■ Set task 1 ■
Decide whether each statement agrees with the merge sort tree page below: (a) the problem is to find the values in the range that are greater than the key value; (b) the approach sorts the given vector; (c) in the first example, Segment 2 uses k = 3. For each, answer yes or no and quote the exact words from the page that decide it.
■ Set task 2 ■
Transcribe everything in the merge sort tree page below, from "Explanation − [9, 4" down to "2, size, vec, tree).".

■ Selection ■
* BEGIN *
# Merge Sort Tree in C++

We are given an integer array, a set of segment start and end pointers and a key value and the problem statement here is to find all the values in the given range which are smaller than or equal to the given key value.

## Let us understand with example

Input − arr[] = {7, 8 , 1, 4 , 6 , 8 , 10 }

Segment 1: start = 2, end = 4, k = 2

Segment 2: start = 1, end = 6, k = 3

Output − Count of number which are smaller than or equal to key value in the given range are 2 6

Explanation − [8, 1, 4] represents the range from 2 to 4 and 2 is the 2nd smallest number in the range [7, 8 , 1, 4 , 6 , 8 ] represents the range from 1 to 6 and 6 is the 3rd smallest number in the range

Input − arr[] = {2, 7 , 9, 4 , 6 , 5 , 1 |

Segment 1: start = 3, end = 6, k = 4

Segment 2: start = 2, end = 5, k = 3

Output − Count of number which are smaller than or equal to key value in the given range are: 9 7

Explanation − [9, 4 , 6 , 5] represents the range from 3 to 6 and 9 is the 4th smallest number in the given range [7 , 9, 4 , 6 ] represents the range from 2 to 4 and 7 is the 3rd smallest number in the given segment range

## Approach used in the below program is as follows −

• Declare an integer type array. Calculate the size of an array. Declare a vector type variable forming the pair of integer types. Start FOR loop to push the data from array to vector.

• Sort the given vector. Create a vector array of integer types with the MAX size.

• Call the function as generateTree(1, 0, size - 1, vec, tree) and set getSmallestIndex to queryWrapper(2, 5, 2, size, vec, tree).

• Print the input[getSmallestIndex].

• Set getSmallestIndex to call the function as queryWrapper(1, 6, 4, size, vec, tree).

• Inside the function as void generateTree(int treeIndex, int leftIndex, int rightIndex, vector<pair<int, int> > &a, vector<int> tree[])

• Check IF leftIndex to rightIndex then set tree[treeIndex].push_back(a[leftIndex].second) and return

• Set midValue to (leftIndex + rightIndex) / 2and call generateTree(2 * treeIndex, leftIndex, midValue, a, tree), generateTree(2 * treeIndex + 1, midValue + 1, rightIndex, a, tree) and merge(tree[2 * treeIndex].begin(), tree[2 * treeIndex].end(), tree[2 * treeIndex + 1].begin(). Set tree[2 * treeIndex + 1].end(),back_inserter(tree[treeIndex]))

• Inside the function as int calculateKSmallest(int startIndex, int endIndex, int queryStart, int queryEnd, int treeIndex, int key, vector tree[])

• Check IF startIndex to endIndex then return tree[treeIndex][0]

• Set mid to (startIndex + endIndex) / 2, last_in_query_range to (upper_bound(tree[2 * treeIndex].begin(),tree[2 * treeIndex].end(), queryEnd) - tree[2 * treeIndex].begin())
* END *
■ Records provided ■
* BEGIN *
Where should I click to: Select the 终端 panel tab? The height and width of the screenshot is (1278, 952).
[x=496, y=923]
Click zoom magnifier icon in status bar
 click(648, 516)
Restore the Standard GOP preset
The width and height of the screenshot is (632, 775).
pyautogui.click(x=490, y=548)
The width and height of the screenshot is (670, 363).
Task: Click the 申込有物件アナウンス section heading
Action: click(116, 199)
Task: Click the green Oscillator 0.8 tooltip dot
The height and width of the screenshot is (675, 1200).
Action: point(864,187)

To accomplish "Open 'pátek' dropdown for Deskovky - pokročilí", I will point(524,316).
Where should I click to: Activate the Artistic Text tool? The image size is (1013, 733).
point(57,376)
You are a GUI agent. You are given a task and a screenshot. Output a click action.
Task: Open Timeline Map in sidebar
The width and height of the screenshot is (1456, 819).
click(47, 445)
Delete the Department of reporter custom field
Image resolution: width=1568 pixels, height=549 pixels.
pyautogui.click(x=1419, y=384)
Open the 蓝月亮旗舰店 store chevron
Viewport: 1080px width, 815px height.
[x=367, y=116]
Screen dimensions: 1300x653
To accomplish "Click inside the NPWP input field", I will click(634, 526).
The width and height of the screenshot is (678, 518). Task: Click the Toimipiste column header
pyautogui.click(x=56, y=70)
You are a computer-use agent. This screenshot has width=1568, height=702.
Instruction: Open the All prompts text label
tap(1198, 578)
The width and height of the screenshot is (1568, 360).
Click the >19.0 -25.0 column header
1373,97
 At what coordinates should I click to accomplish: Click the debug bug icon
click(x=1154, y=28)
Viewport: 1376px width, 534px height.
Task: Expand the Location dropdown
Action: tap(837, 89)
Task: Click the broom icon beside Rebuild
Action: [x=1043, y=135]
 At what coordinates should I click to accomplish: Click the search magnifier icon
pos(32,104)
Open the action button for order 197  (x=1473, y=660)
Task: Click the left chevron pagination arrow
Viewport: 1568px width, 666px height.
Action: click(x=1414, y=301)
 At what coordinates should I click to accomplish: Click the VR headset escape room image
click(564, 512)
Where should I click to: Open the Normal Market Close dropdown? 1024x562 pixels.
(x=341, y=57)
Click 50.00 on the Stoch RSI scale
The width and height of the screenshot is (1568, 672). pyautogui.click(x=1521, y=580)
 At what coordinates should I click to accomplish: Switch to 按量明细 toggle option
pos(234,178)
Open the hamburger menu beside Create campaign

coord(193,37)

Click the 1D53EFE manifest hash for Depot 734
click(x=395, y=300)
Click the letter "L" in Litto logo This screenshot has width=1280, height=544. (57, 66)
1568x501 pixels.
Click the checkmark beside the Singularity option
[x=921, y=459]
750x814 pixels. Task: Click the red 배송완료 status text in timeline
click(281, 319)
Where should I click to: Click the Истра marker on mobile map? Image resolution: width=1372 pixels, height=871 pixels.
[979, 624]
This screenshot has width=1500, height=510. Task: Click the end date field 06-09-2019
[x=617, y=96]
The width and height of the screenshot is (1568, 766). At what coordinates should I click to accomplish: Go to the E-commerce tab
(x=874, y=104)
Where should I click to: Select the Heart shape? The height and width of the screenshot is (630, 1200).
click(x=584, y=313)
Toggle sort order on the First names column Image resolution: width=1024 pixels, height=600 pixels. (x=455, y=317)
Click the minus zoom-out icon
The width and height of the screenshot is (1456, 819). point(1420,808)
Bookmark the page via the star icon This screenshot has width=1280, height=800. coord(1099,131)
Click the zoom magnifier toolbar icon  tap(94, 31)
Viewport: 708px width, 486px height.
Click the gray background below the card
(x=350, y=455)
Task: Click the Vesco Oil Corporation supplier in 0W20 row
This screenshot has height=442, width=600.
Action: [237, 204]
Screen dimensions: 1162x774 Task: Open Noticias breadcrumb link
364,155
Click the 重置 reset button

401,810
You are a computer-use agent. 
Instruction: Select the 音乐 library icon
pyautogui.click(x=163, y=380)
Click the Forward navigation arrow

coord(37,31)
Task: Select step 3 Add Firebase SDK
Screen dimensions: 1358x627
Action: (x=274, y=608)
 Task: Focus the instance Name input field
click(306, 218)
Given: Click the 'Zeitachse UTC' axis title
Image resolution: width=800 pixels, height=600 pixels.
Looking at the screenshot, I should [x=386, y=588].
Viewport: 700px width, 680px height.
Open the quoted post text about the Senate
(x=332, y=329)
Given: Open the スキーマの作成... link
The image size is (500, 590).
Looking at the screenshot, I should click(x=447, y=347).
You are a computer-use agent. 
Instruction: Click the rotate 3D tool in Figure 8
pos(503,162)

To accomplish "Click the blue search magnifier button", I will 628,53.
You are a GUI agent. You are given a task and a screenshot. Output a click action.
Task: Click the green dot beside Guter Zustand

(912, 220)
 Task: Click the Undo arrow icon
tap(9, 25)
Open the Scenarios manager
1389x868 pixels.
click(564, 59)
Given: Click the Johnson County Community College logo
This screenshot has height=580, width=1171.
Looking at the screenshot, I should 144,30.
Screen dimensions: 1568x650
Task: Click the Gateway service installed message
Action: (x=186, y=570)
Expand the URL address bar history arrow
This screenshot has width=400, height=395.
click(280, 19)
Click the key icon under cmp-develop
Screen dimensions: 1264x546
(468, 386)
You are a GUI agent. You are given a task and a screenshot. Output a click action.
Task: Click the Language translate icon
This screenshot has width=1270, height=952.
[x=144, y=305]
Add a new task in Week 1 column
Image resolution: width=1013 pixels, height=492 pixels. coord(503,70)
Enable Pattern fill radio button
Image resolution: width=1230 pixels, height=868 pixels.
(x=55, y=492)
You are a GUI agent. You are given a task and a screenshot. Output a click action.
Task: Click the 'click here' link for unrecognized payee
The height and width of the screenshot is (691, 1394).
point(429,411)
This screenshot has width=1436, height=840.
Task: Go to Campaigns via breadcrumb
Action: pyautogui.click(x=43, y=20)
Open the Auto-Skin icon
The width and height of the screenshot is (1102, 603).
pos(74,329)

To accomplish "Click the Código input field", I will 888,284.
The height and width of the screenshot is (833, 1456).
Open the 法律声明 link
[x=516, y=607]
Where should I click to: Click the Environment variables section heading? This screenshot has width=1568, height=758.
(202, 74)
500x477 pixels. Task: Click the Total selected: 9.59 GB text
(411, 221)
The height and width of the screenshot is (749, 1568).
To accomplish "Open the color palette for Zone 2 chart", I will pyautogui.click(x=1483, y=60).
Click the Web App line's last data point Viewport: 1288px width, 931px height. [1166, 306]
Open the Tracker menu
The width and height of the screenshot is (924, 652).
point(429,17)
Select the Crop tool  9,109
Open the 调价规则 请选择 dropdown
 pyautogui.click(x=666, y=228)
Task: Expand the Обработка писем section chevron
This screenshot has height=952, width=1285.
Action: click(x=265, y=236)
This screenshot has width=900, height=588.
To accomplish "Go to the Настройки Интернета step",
* END *
■ Complete output 1 ■
(a) No: "find all the values in the given range which are smaller than or equal to the given key value"
(b) Yes: "Sort the given vector."
(c) Yes: "Segment 2: start = 1, end = 6, k = 3"

■ Complete output 2 ■
Explanation − [9, 4 , 6 , 5] represents the range from 3 to 6 and 9 is the 4th smallest number in the given range [7 , 9, 4 , 6 ] represents the range from 2 to 4 and 7 is the 3rd smallest number in the given segment range

## Approach used in the below program is as follows −

• Declare an integer type array. Calculate the size of an array. Declare a vector type variable forming the pair of integer types. Start FOR loop to push the data from array to vector.

• Sort the given vector. Create a vector array of integer types with the MAX size.

• Call the function as generateTree(1, 0, size - 1, vec, tree) and set getSmallestIndex to queryWrapper(2, 5, 2, size, vec, tree).